*Datenauszug*:
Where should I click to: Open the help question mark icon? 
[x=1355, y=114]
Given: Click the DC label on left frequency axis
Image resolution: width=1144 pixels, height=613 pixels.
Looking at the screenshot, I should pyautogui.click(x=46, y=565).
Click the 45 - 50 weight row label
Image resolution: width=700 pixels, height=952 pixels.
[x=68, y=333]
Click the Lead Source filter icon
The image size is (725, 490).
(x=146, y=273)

*Aufgabendetails*:
Kannst du die Daten oben aktualisieren, indem du „question mark icon“ durch „question mark button“ ersetzt? Alles andere bleibt unverändert.

*Vollständige Antwort*:
Where should I click to: Open the help question mark button? 
[x=1355, y=114]
Given: Click the DC label on left frequency axis
Image resolution: width=1144 pixels, height=613 pixels.
Looking at the screenshot, I should pyautogui.click(x=46, y=565).
Click the 45 - 50 weight row label
Image resolution: width=700 pixels, height=952 pixels.
[x=68, y=333]
Click the Lead Source filter icon
The image size is (725, 490).
(x=146, y=273)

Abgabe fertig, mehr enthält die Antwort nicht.